He mounts his router using two steel shafts through the router's base, which are clamped in place by a block of wood on one side, and the router lifting mechanism on the other side.

The block that pushes against the router has four machine screws sticking out of it, which push against the screws in the router's casing. This makes for a much better reference than the router's plastic housing.


A nice fence finishes up the router table. Behind the router bit is a hinged flap with a hole in it for connecting a vaccum to take away the wood chips.

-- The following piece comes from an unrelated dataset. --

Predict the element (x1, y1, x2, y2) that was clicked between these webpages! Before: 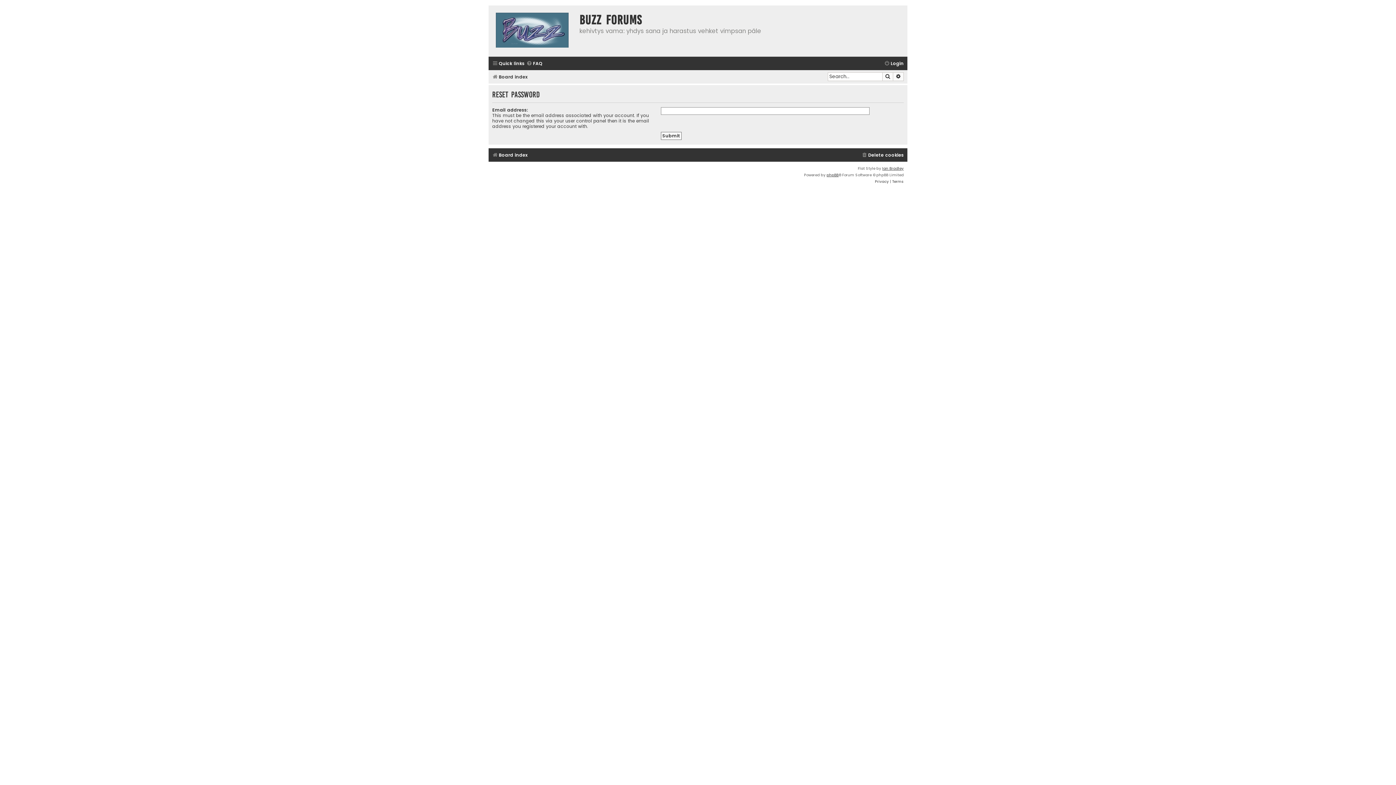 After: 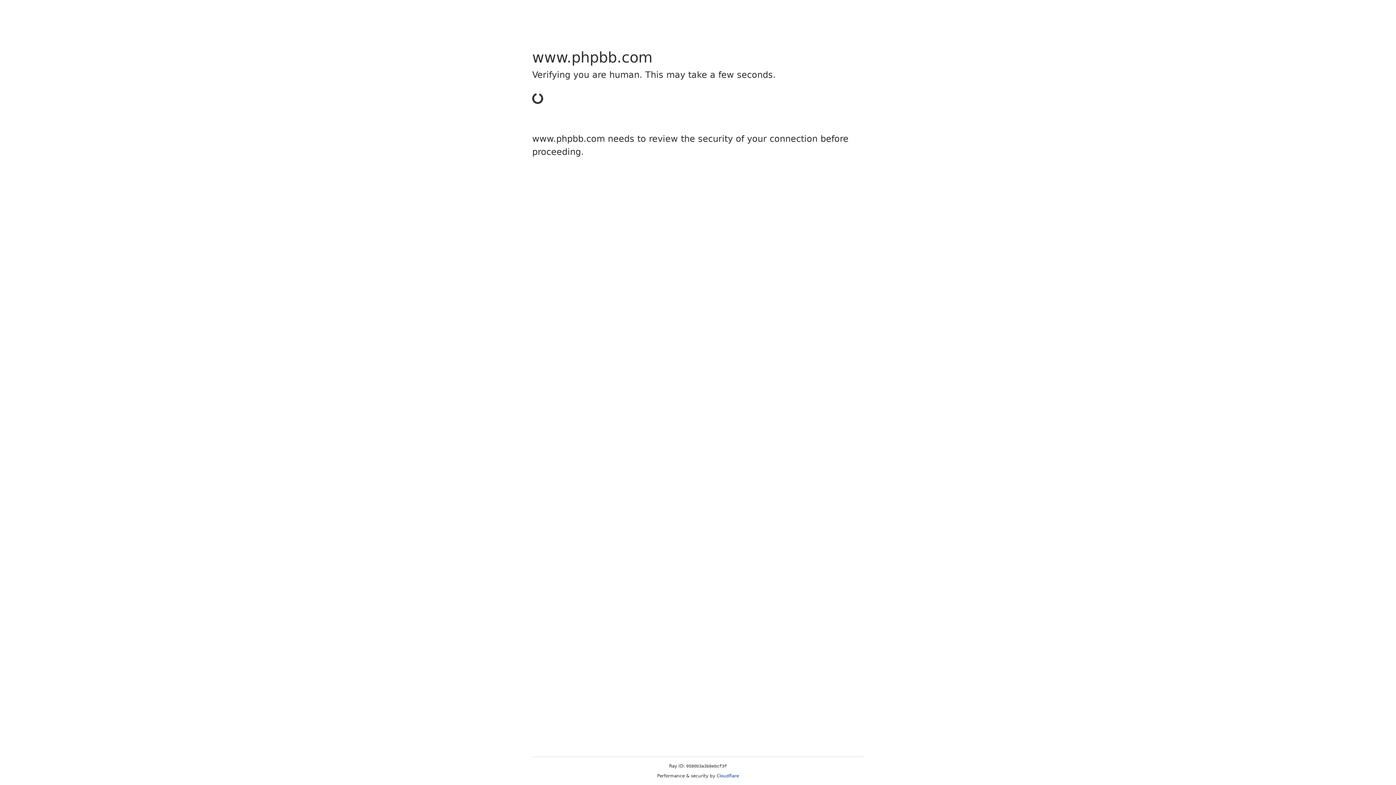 Action: bbox: (826, 172, 838, 178) label: phpBB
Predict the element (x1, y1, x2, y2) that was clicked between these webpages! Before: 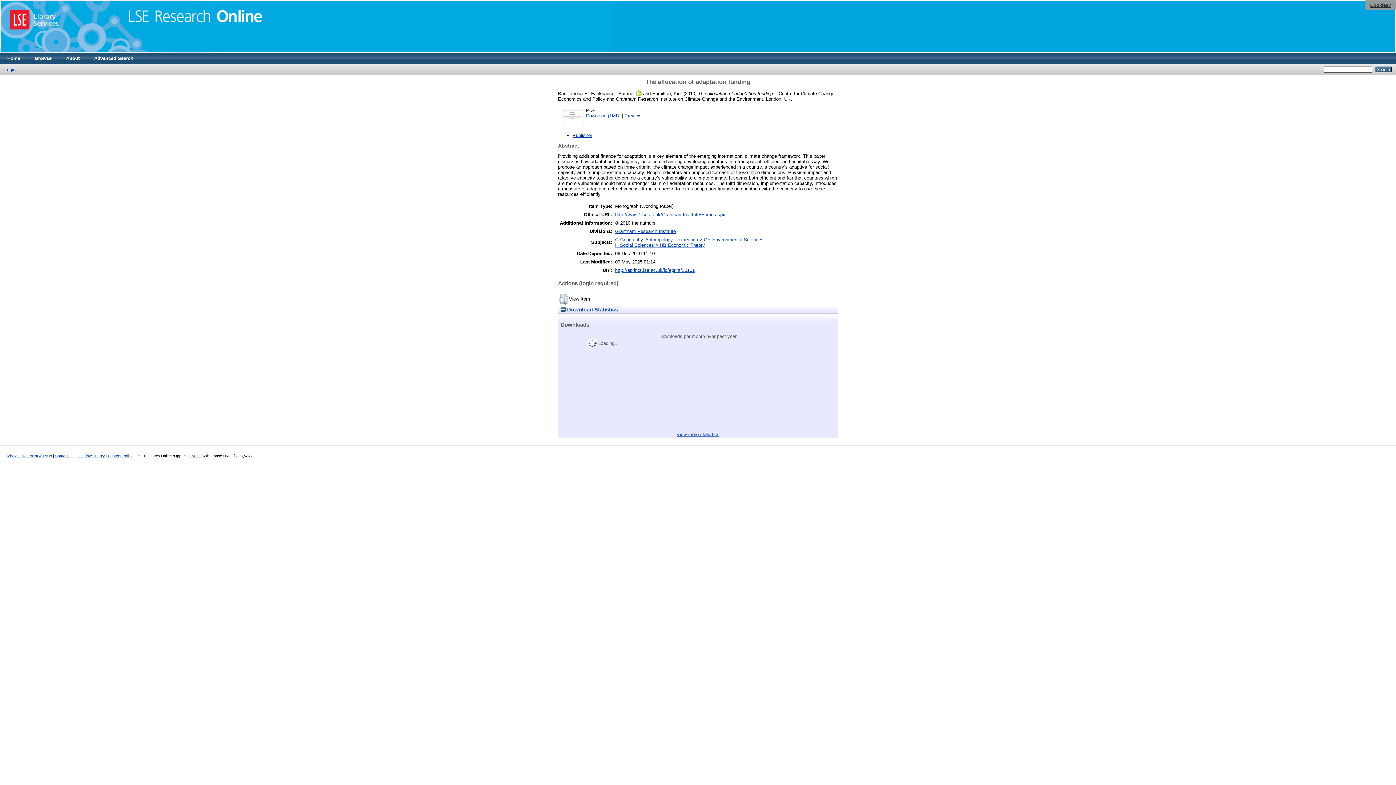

A home made miter gauge finishes it off. The miter gauge just runs in a slot in the wood. I have since built my own router lift and router table

Circular saw mount Uli doesn't have a table saw at this point, so he has another cavity at the bottom of this piece of plywood for mounting his Festool rail saw. Proponents of rail saws say they can be used for many jobs one would normally use a table saw for. But why not use the saw as a table saw itself? Festool also offers a table that the saw can be mounted under to use it as a table saw, but like anything from Festool, it's costly. So Uli built his own, using the same piece of plywood that he mounts the router under.


The saw is held in place by several blocks of wood, which are carved out to fit exactly around the circular saw.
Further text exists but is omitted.